=== Trecho selecionado ===
Tanto a Arábia Saudita quanto os Emirados Árabes tinham mantido distância até recentemente, desconfiados das ligações suspeitas de Bashir com a política islâmica e suas relações com o Irã e o Qatar, ambos inimigos dos sauditas. A guerra no Iêmen, entretanto, permitiu que Bashir ganhasse pelo menos apoio diplomático dos líderes do Golfo, e ele é grato aos sauditas e emiradenses por pressionarem Washington a melhorar sua relação com o país.
Os pagamentos sauditas aos soldados tornaram-se cada vez mais relevantes para o Sudão, onde a inflação atingiu 70 por cento e, mesmo na capital, os cidadãos fazem fila para comprar pão, combustível e sacar dinheiro. Pelo menos nove pessoas foram mortas este mês pelas forças de segurança.
Os cinco combatentes que retornaram do Iêmen e dois irmãos de outros que morreram lá forneceram as mesmas informações: jatos sudaneses partiam de Cartum ou Niala, em Darfur, carregando de dois a três mil soldados por vez em direção à Arábia Saudita. Eles eram deixados em campos dentro do reino, onde alguns afirmaram ter visto pelo menos oito mil sudaneses reunidos.
Segundo relataram, lá recebiam uniformes e armas, que os combatentes creem ser produzidas nos EUA, e um treinamento de quatro semanas, fornecido pelos oficiais sauditas, que cobria principalmente como montar e limpar armas. Por fim, eram divididos em unidades de 500 a 750 combatentes, disseram, e viajavam por terra até o Iêmen para participar de batalhas no deserto de Midi, no campo de Khalid ibn Walid, em Taiz, ou ao redor de Aden e Hodeida.
===
▶ Suas tarefas:
1. Reescreva a parte do trecho selecionado que começa com as palavras "Tanto a Arábia" e termina com "forças de segurança.", trocando "Bashir" por "Omar al-Bashir".
2. Segundo o trecho selecionado, que taxa de inflação o Sudão atingiu?
As linhas que vêm depois são um material à parte, sem relação com o trecho selecionado.
=== Linhas exibidas ===
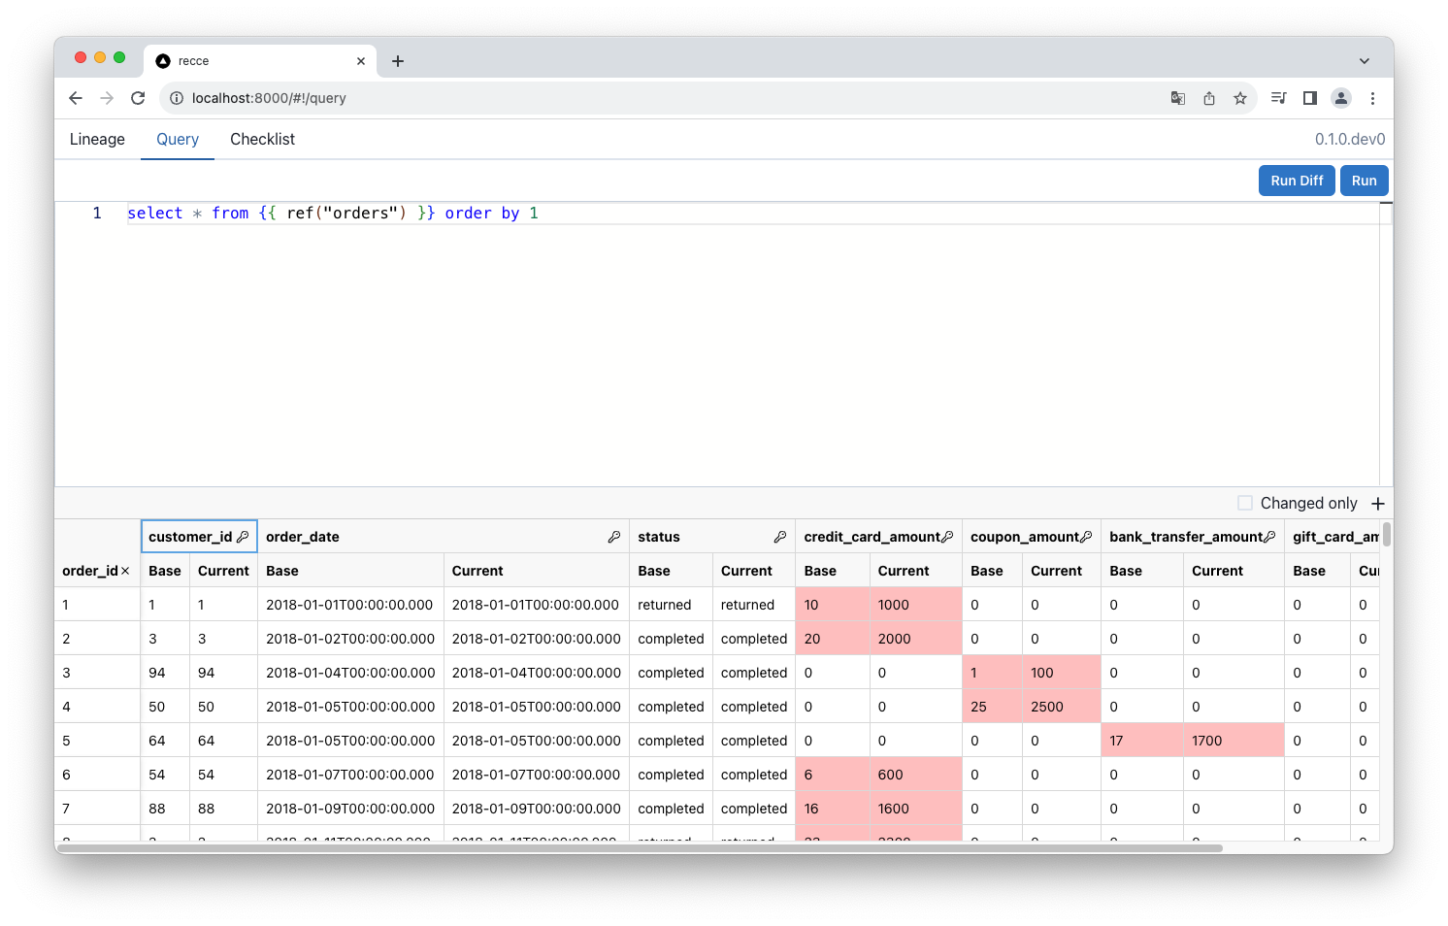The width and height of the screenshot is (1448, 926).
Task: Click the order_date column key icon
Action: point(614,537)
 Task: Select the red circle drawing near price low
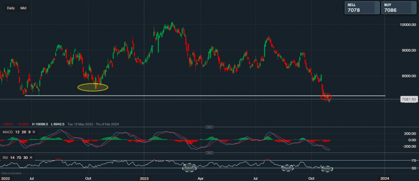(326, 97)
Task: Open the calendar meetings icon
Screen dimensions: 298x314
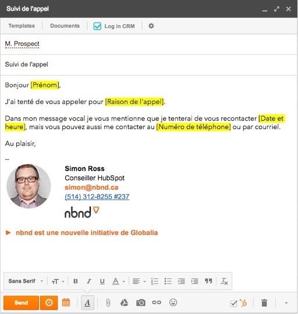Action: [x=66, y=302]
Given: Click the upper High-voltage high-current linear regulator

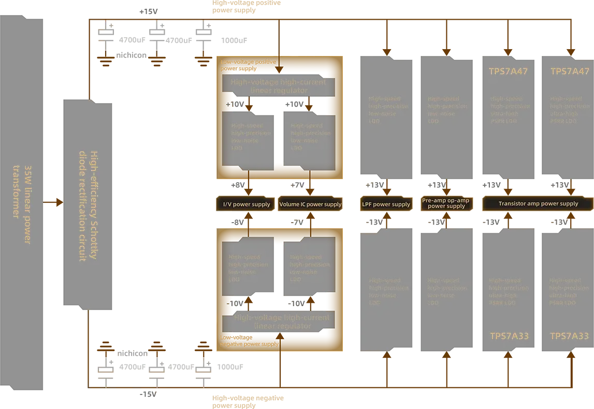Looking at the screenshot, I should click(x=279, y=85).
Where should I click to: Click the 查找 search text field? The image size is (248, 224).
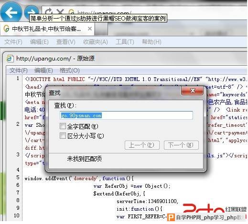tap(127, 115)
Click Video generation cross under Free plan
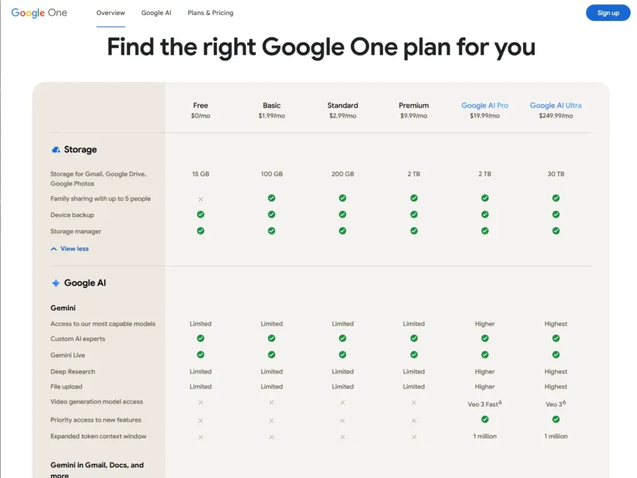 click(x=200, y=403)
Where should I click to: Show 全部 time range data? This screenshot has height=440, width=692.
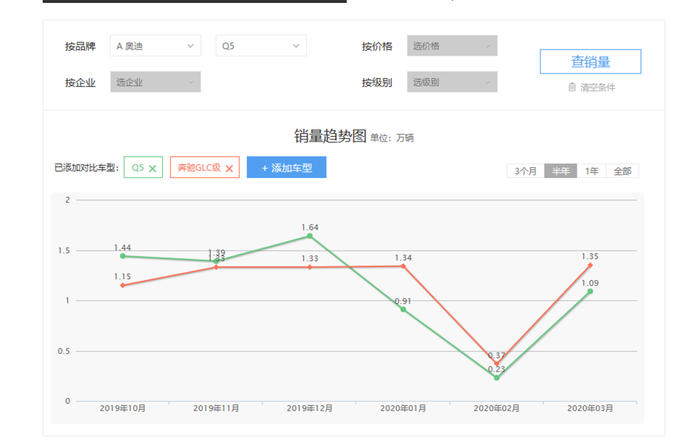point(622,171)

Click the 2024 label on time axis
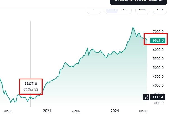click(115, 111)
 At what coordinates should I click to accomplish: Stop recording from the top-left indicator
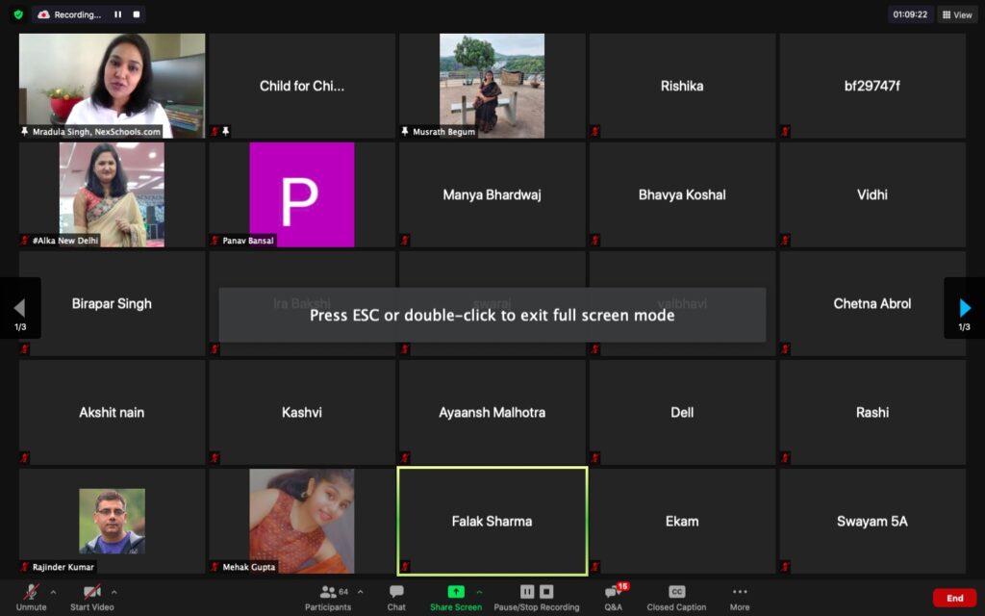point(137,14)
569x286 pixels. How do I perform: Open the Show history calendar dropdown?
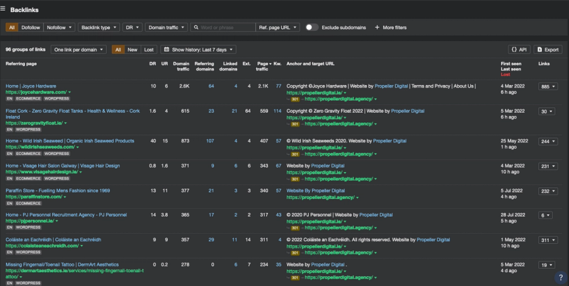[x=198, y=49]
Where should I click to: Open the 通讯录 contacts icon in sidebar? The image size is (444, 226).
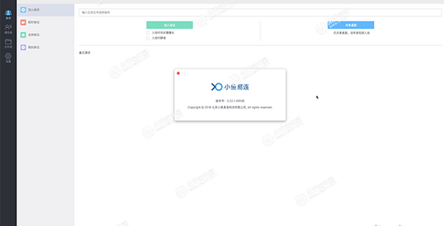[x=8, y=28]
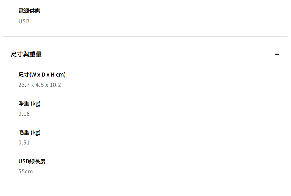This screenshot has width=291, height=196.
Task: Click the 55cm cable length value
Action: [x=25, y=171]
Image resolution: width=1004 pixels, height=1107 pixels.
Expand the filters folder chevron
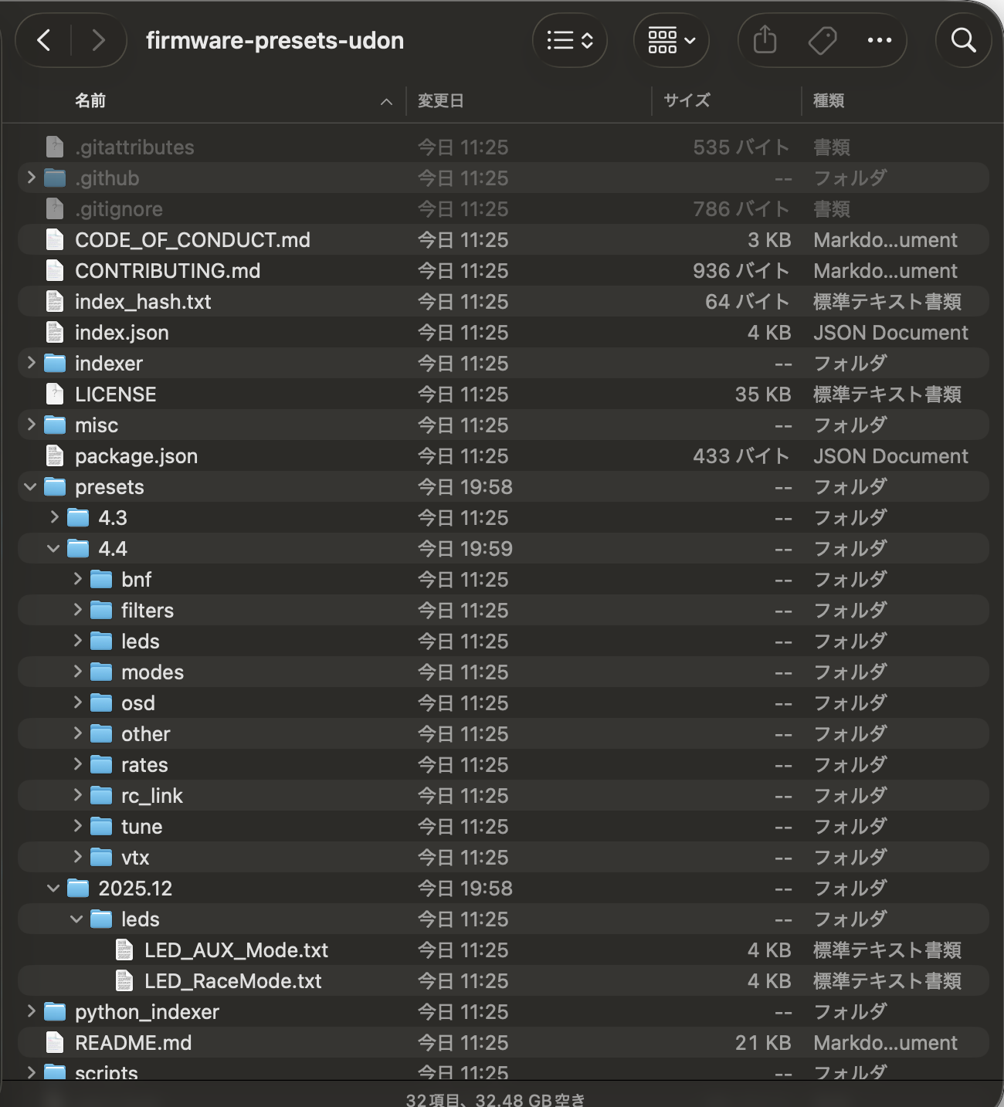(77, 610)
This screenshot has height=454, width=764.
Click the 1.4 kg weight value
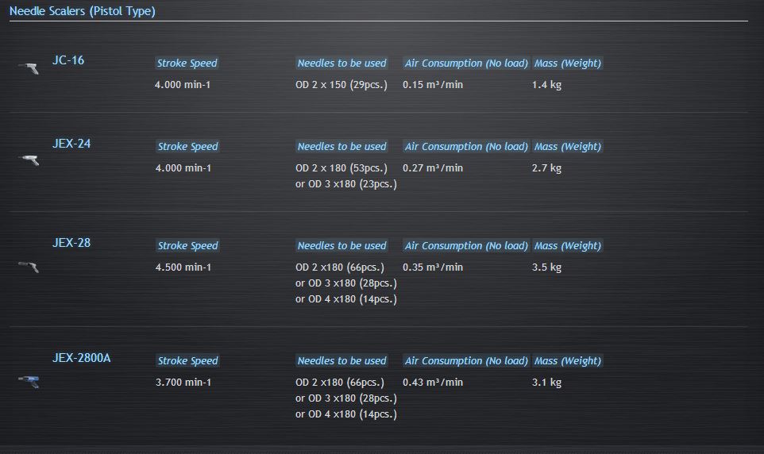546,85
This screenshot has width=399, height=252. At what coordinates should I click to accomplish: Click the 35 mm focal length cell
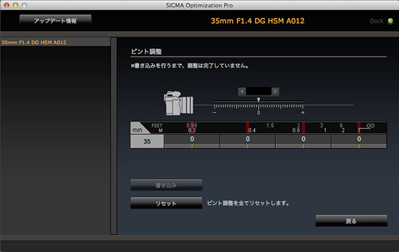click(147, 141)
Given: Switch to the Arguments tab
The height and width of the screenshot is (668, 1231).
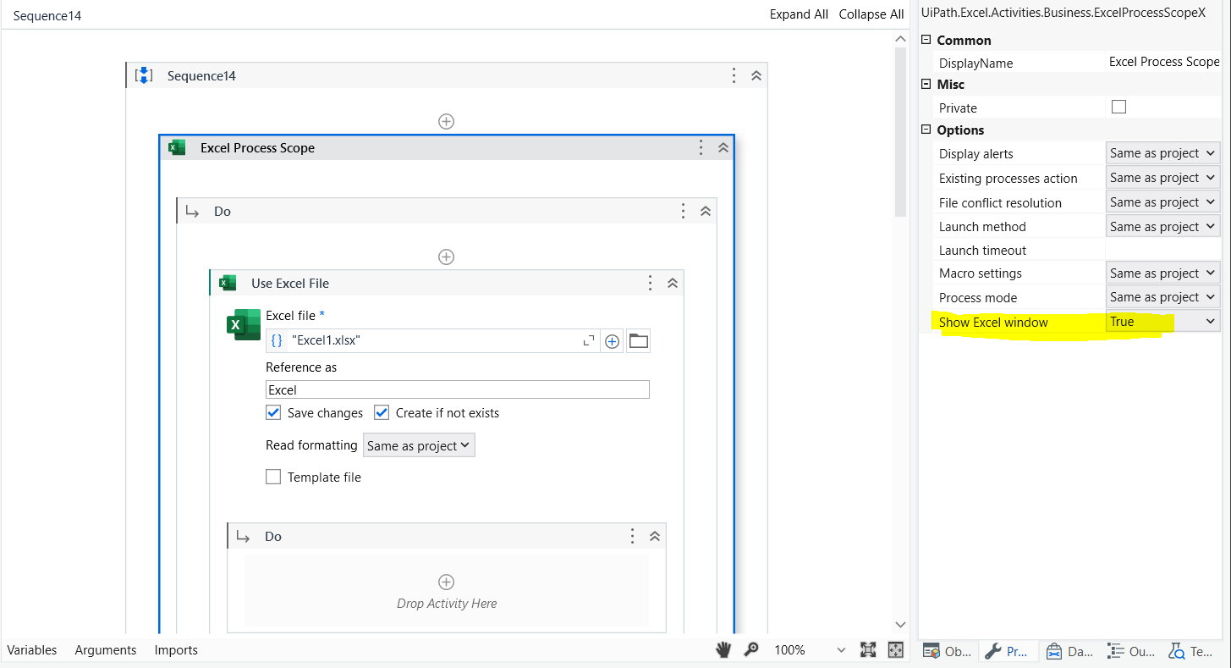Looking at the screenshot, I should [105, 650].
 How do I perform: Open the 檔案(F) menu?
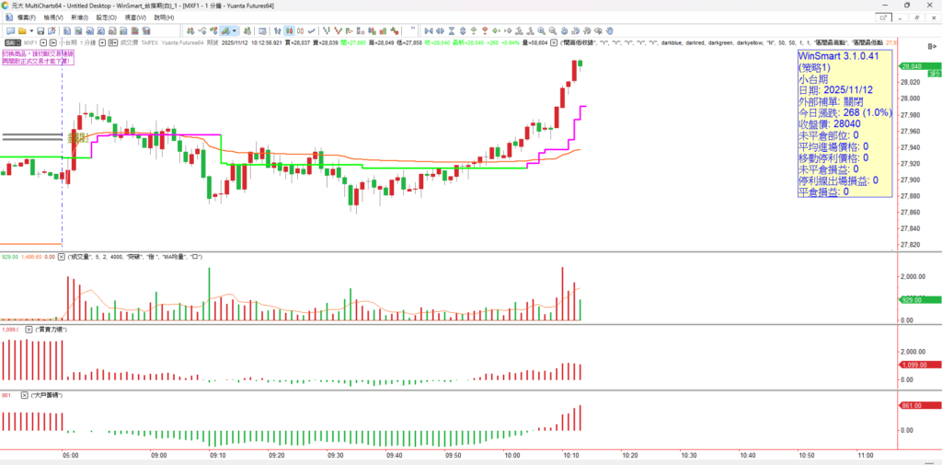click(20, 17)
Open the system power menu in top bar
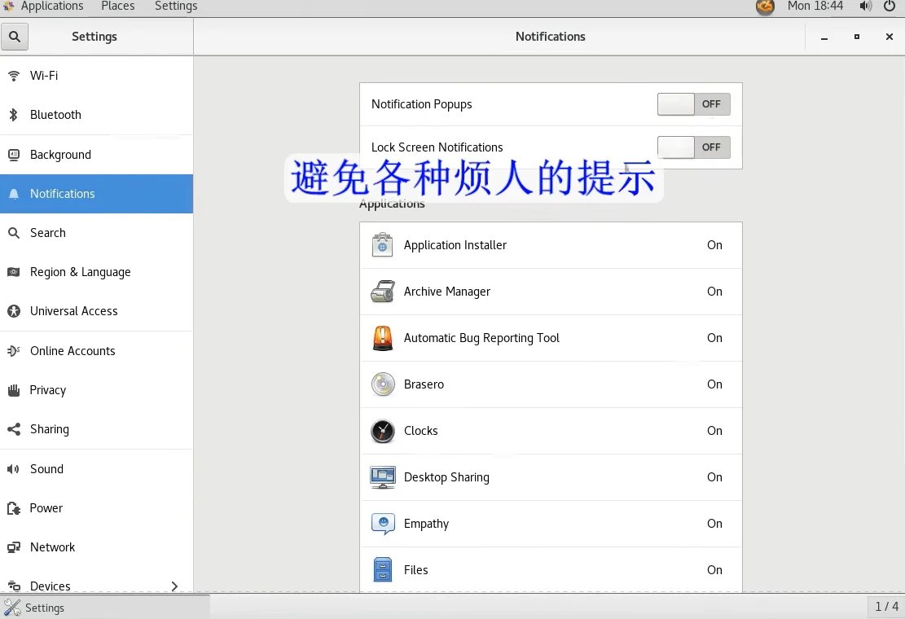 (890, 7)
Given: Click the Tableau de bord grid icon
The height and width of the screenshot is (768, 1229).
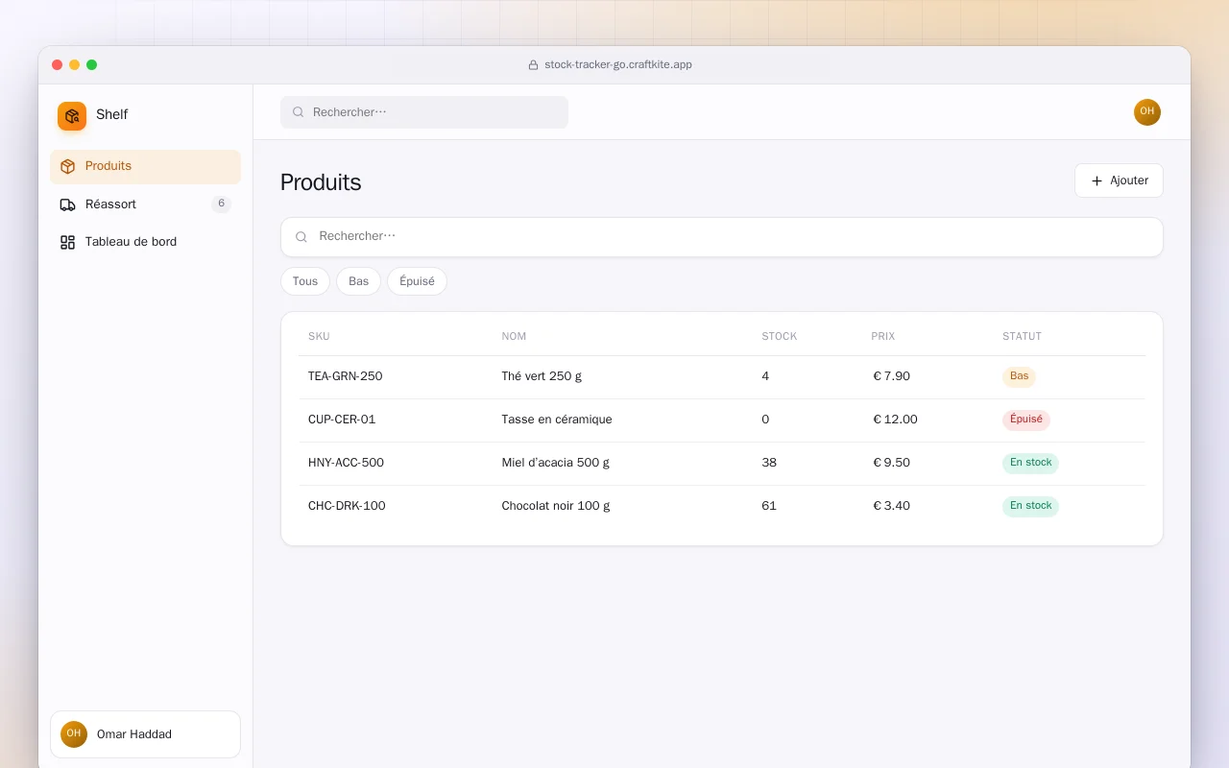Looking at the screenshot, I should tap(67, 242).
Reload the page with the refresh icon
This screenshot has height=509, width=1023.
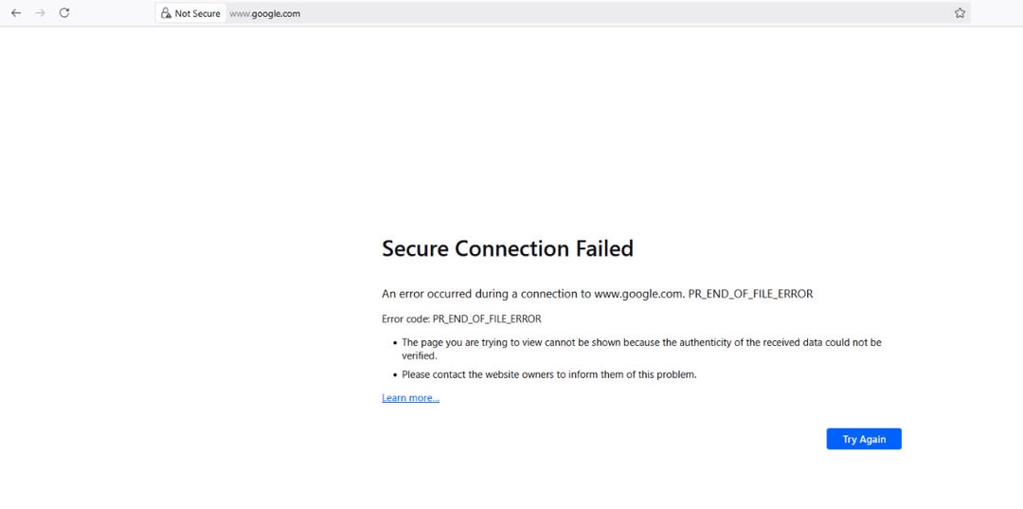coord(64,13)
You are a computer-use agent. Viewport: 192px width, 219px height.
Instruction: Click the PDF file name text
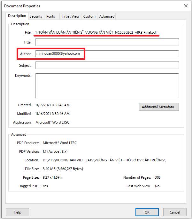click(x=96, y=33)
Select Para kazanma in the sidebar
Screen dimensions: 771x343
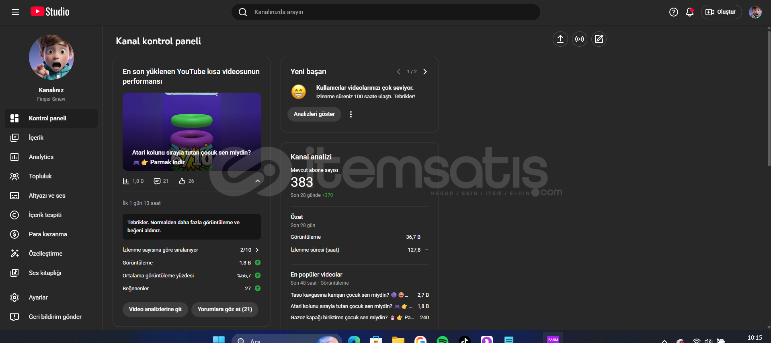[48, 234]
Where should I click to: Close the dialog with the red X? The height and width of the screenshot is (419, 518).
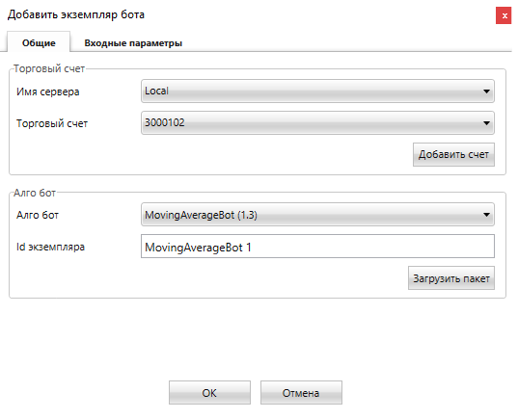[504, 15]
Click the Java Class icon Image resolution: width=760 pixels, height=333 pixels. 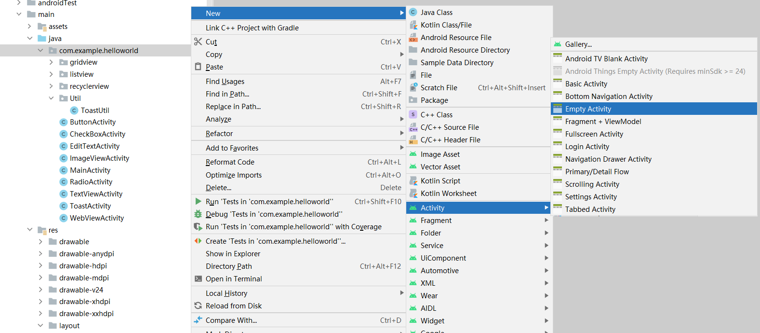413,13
===
▶ Respostas em ordem:
1.
Tanto a Arábia Saudita quanto os Emirados Árabes tinham mantido distância até recentemente, desconfiados das ligações suspeitas de Omar al-Bashir com a política islâmica e suas relações com o Irã e o Qatar, ambos inimigos dos sauditas. A guerra no Iêmen, entretanto, permitiu que Omar al-Bashir ganhasse pelo menos apoio diplomático dos líderes do Golfo, e ele é grato aos sauditas e emiradenses por pressionarem Washington a melhorar sua relação com o país.
Os pagamentos sauditas aos soldados tornaram-se cada vez mais relevantes para o Sudão, onde a inflação atingiu 70 por cento e, mesmo na capital, os cidadãos fazem fila para comprar pão, combustível e sacar dinheiro. Pelo menos nove pessoas foram mortas este mês pelas forças de segurança.

2. 70 por cento.